Il fenomeno Capossela
C’è qualcosa che mi ha molto «preso» nell’ultimo cd di Vinicio Capossela, un cantautore unico nel suo genere e che è qualcosa di più di un cantautore. È in vero un poeta, e forse addirittura il maggiore della poesia italiana contemporanea. Seguo Capossela da sempre, perché ammiro il suo modo di recuperare una tradizione popolare molto italiana, contadina e arcaica e moderna, ma il cd di cui parlo (Ballate per uomini e bestie) va molto oltre, il passato gli serve per affrontare le ansie di oggi, le preoccupazioni di oggi. Quelle solite, certo: l’ingiustizia, la fame, le guerre, l’ambiente, e insomma la nota crudeltà dell’uomo «lupo all’uomo» e anche agli animali, alle piante, alla natura... A chi ha altri colore e fede, a chi viene da lontano. Canzone per canzone, è una storia per sommi capi del cammino dell’uomo, sempre incerto sulla sua vocazione, che punta l’accento su quel che di buono l’uomo nella sua storia di affermazione e di violenza ha saputo fare, perché da quella coscienza debba prendere l’aire per affrontare il nostro presente di dubbio futuro.

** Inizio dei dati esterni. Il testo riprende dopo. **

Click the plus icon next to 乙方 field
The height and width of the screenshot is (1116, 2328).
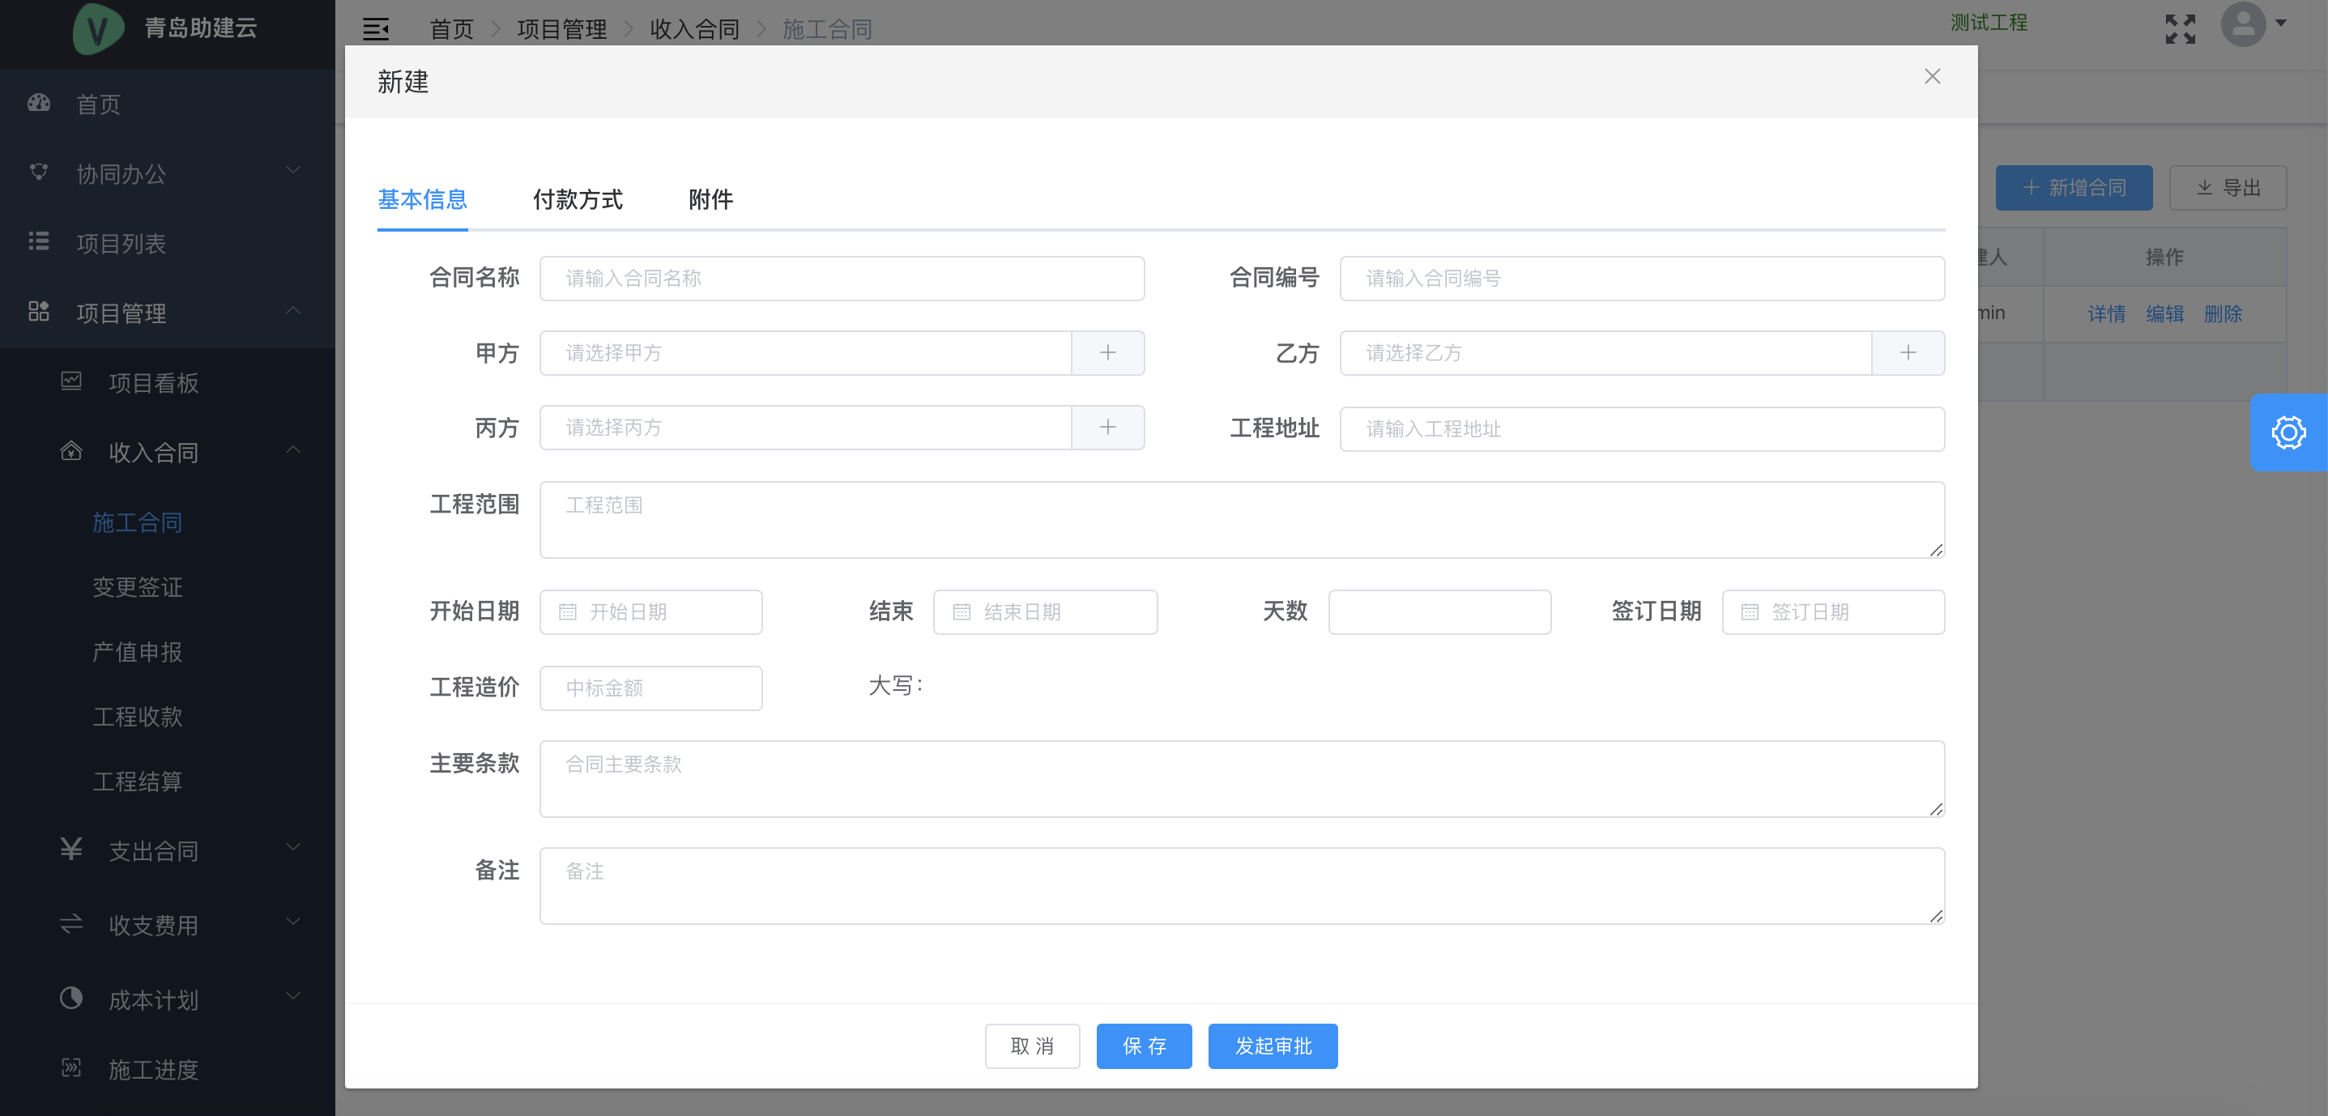click(x=1907, y=353)
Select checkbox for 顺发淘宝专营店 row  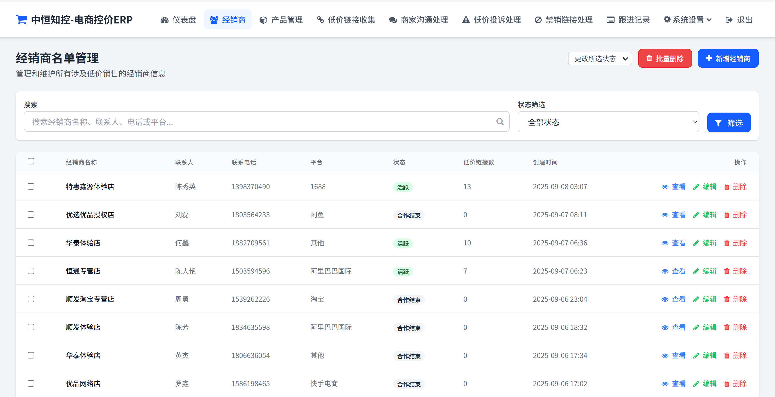click(31, 299)
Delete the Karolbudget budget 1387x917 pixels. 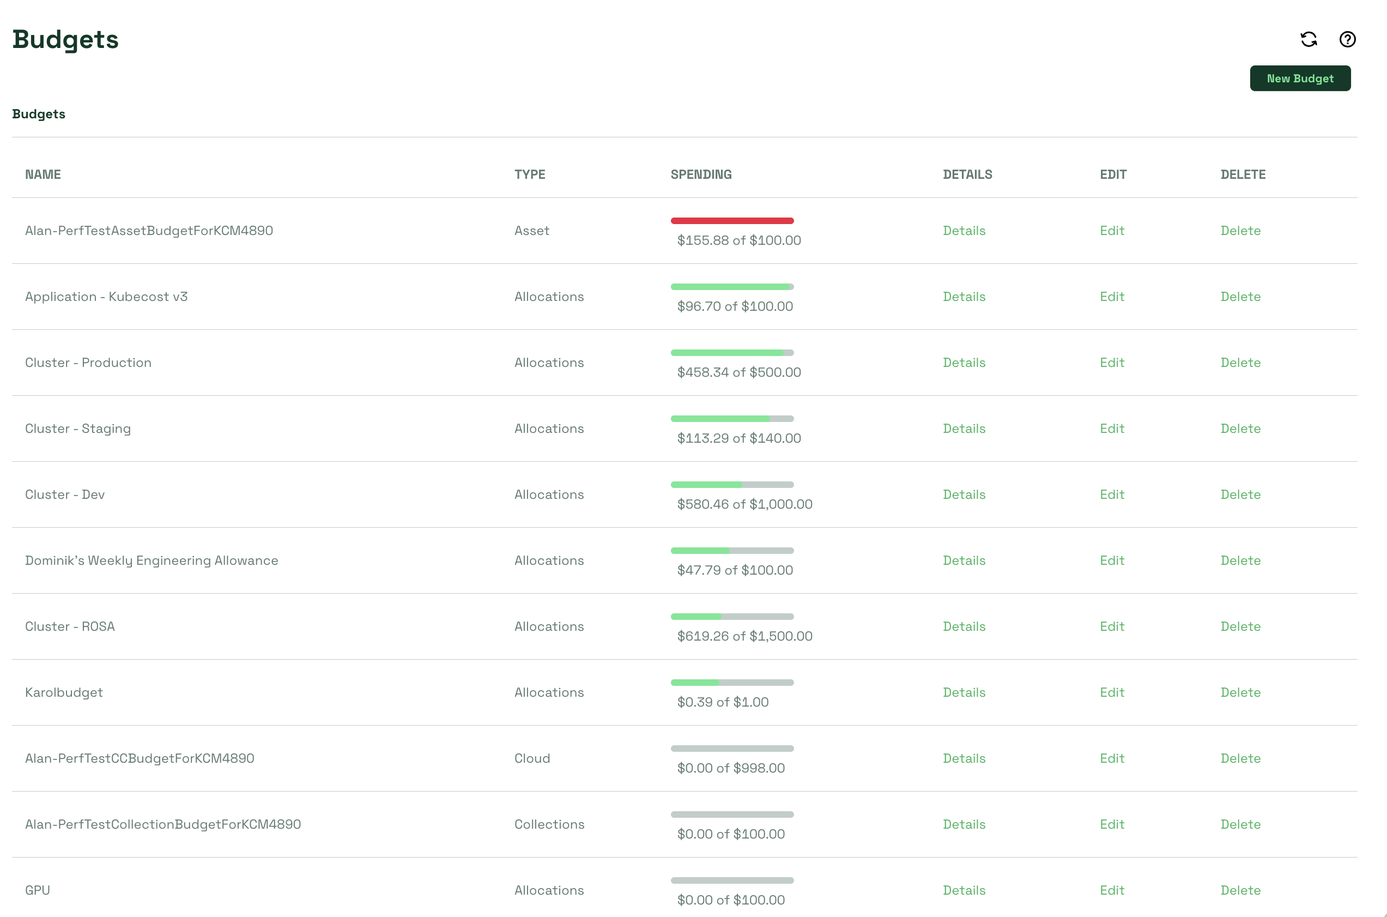click(1240, 692)
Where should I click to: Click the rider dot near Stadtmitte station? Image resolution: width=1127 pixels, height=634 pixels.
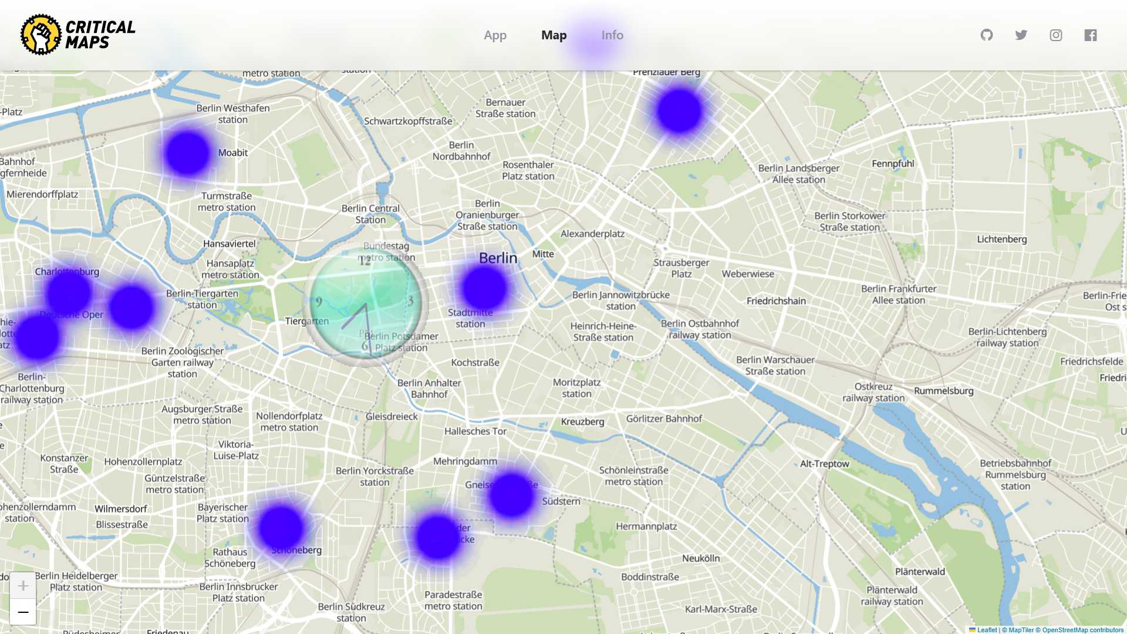point(484,288)
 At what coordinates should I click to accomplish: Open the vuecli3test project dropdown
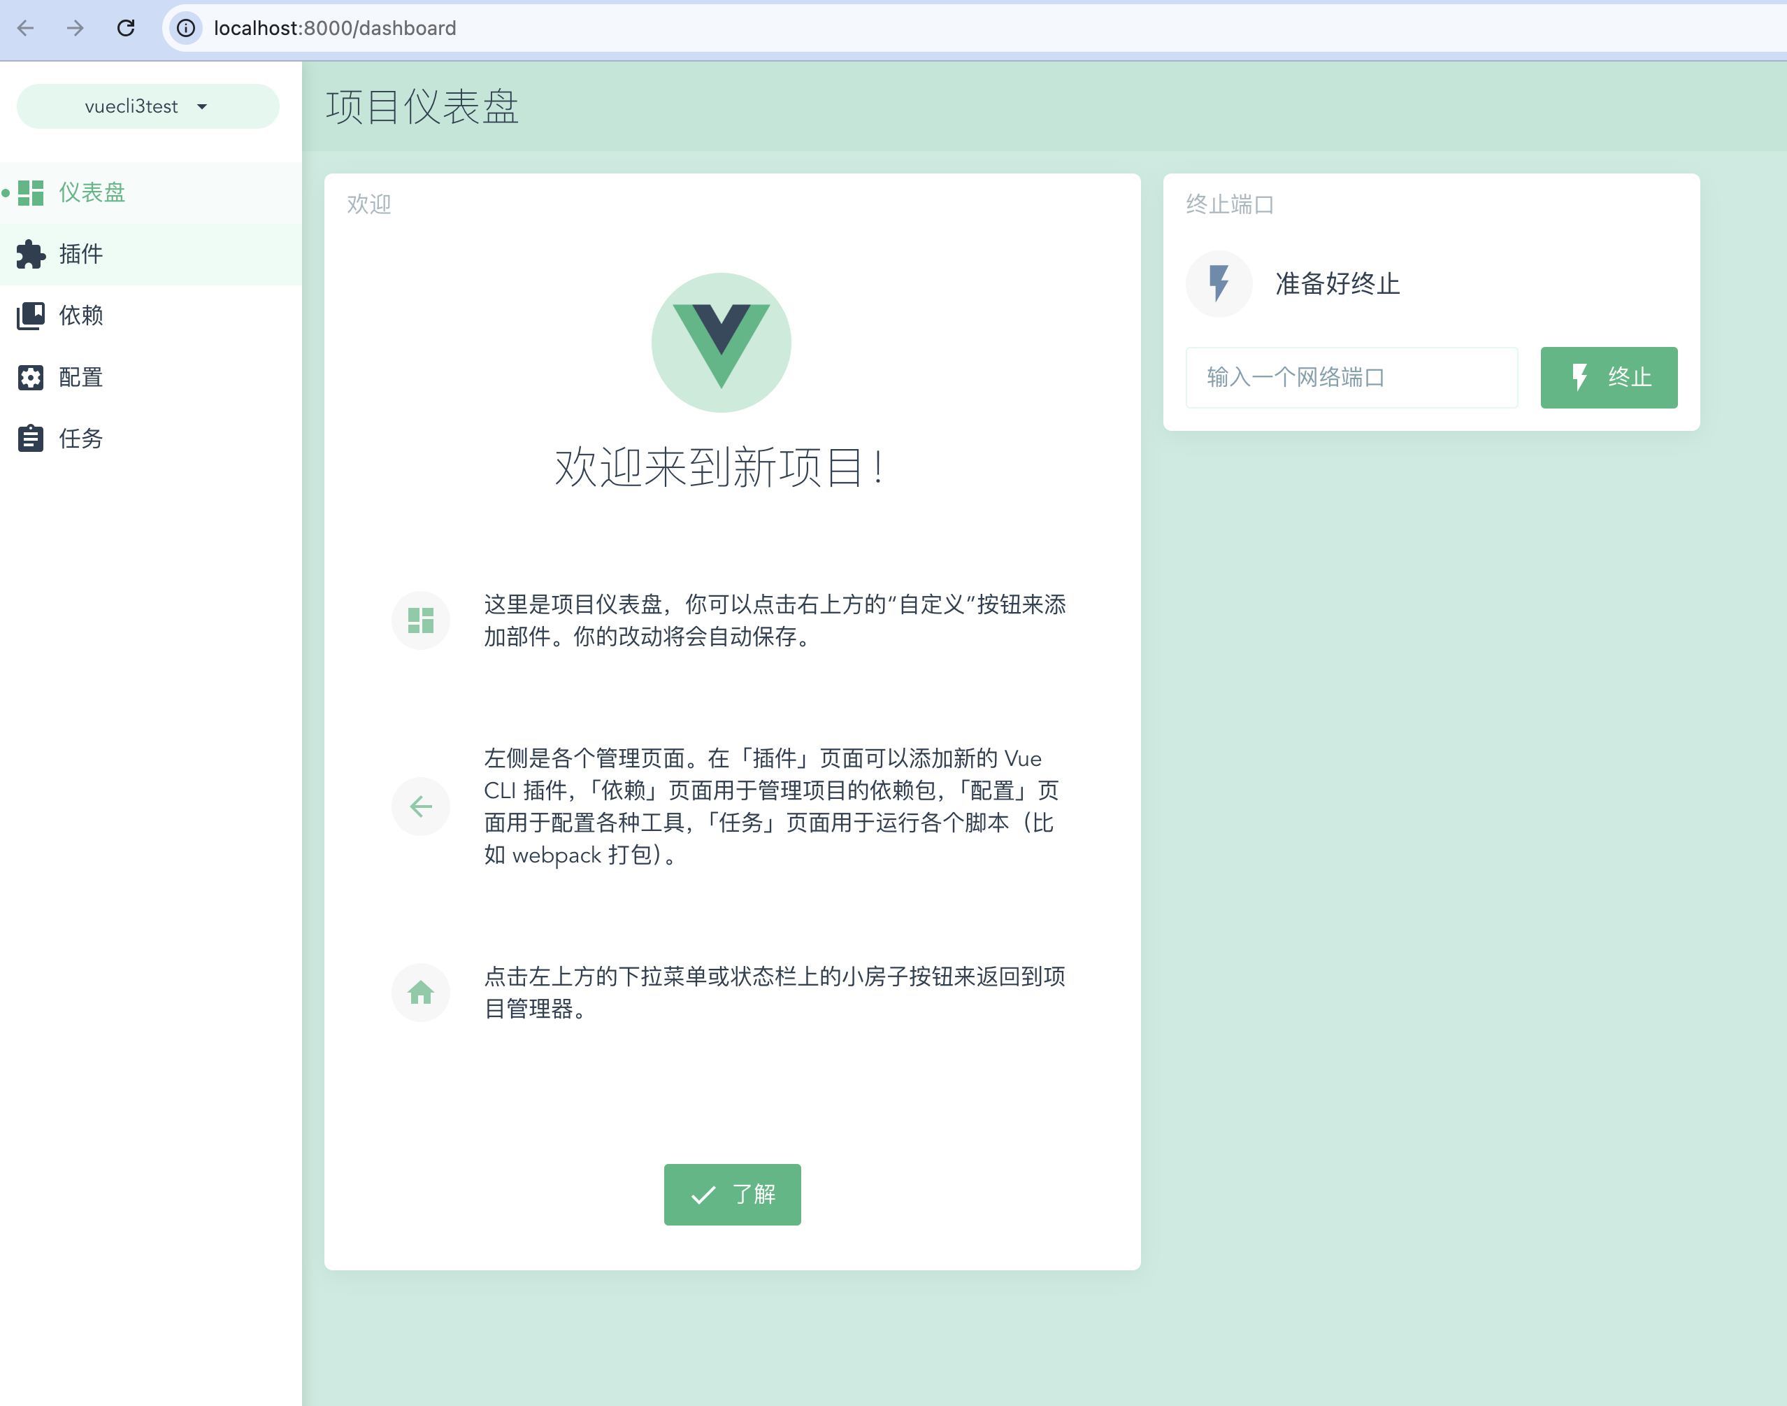pyautogui.click(x=132, y=106)
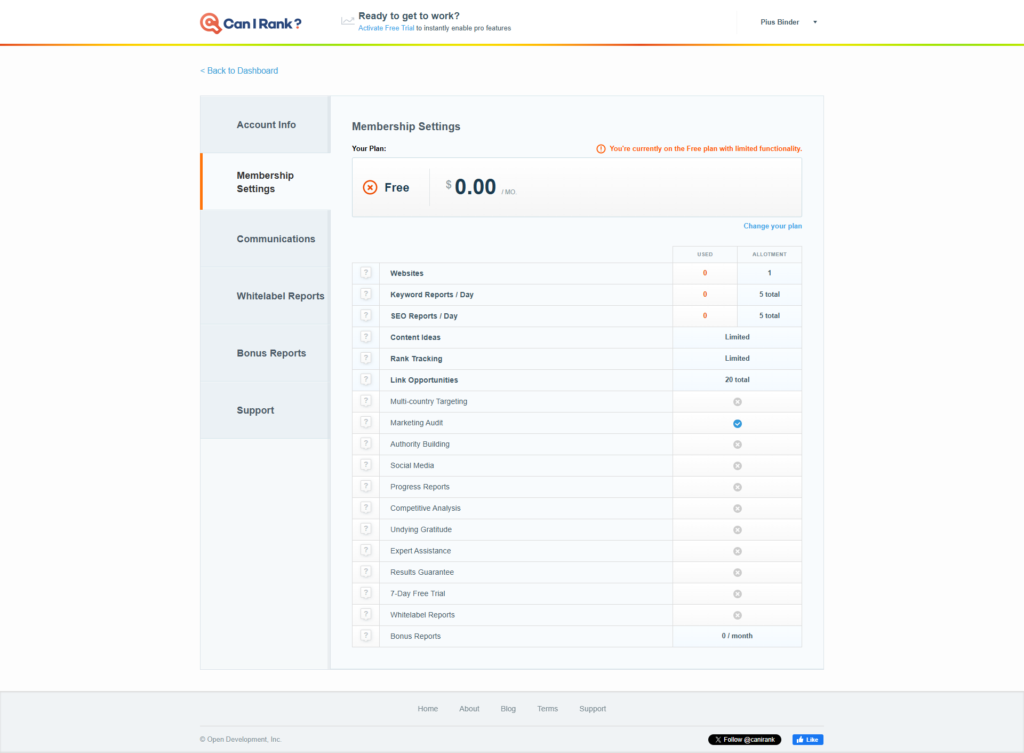Click Change your plan link
This screenshot has width=1024, height=753.
tap(772, 226)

La figura di Gesù compare qui come qualcuno che ha saputo dire di no al male che è in noi e nelle società che abbiamo costruito. Società e natura mescolano le loro tensioni, e Capossela non nega il male ma esalta le tensioni positive, antiche ed eterne e anche nuove, e che hanno il nome di solidarietà, ecologia, pace, nella non accettazione del male che è in noi, nella natura, nella società. Sono belle tutte ma le mie preferite sono I musicanti di Brema, una favola in cui animali domestici in fuga fanno banda per rallegrare e predicare, o La giraffa di Imola, cronaca vera e felliniana della fuga di una giraffa dal circo (la poesia?) che si aggira in mezzo al comune squallore delle città, ma preferisco, in omaggio al luogo in cui scrivo, ricordare Perfetta letizia, che esalta il dono che abbiamo ricevuto «di vincere se medesimi e superare noi stessi», perché «nostra è la croce / e il saperla portare».